* [Dataset entries]
::::::::::
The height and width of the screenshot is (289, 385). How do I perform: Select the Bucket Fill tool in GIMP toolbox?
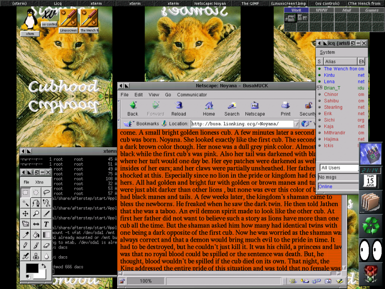[36, 234]
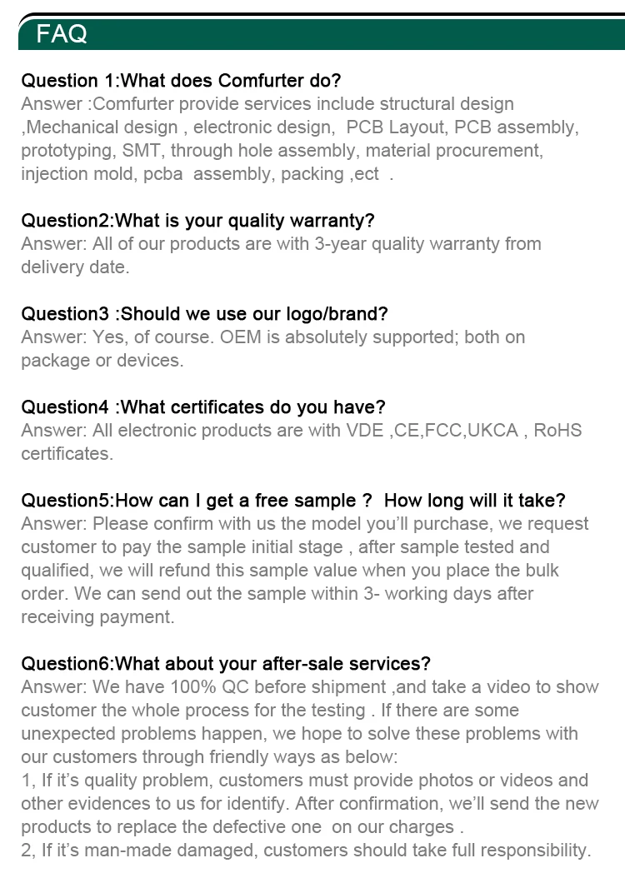Click Question3 about using logo/brand
The height and width of the screenshot is (878, 625).
pos(204,314)
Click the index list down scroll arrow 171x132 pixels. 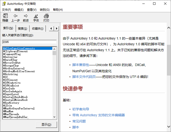pyautogui.click(x=54, y=117)
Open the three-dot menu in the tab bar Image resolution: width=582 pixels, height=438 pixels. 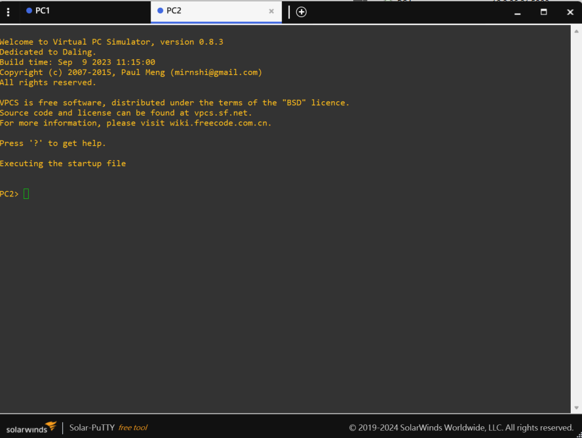[x=8, y=12]
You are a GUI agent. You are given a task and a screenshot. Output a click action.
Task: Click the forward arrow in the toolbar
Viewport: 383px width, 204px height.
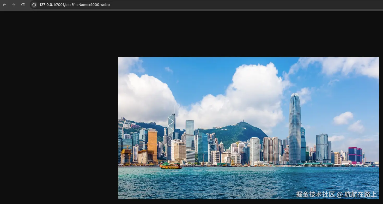click(x=13, y=4)
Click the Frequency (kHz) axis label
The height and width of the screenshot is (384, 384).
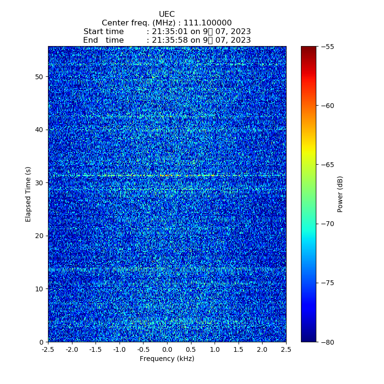pyautogui.click(x=167, y=359)
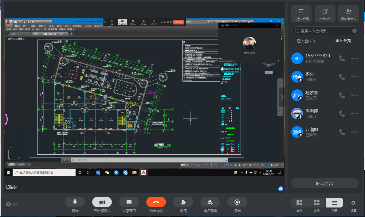
Task: Switch to 未入会(5) tab
Action: click(x=343, y=41)
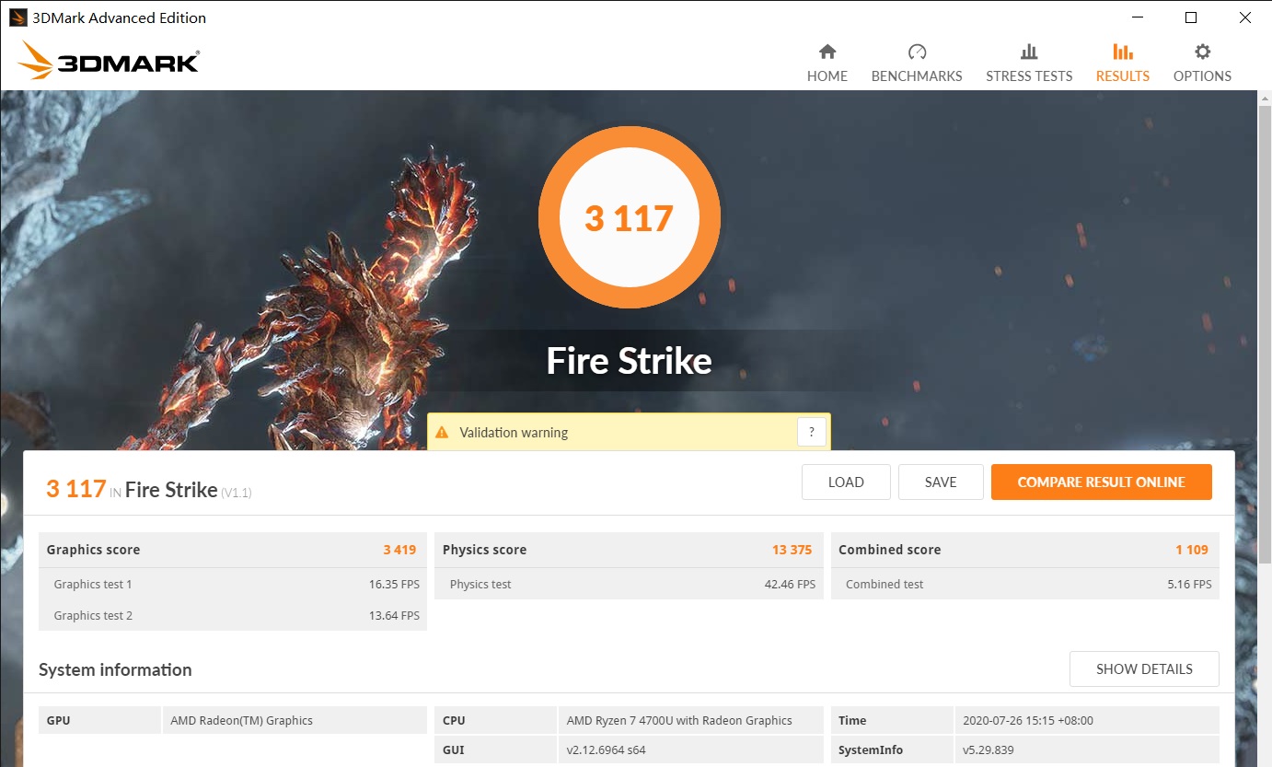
::::::::::
* [THE TASK] Repeat exactly and only the lines from the one holding "The height and width of the screenshot is (384, 384)." through the final line of the entries; no pictures.

* [SOLUTION FOR THIS TASK]
The height and width of the screenshot is (384, 384).
pyautogui.click(x=167, y=359)
Task: Switch to 未入会(5) tab
Action: click(x=343, y=41)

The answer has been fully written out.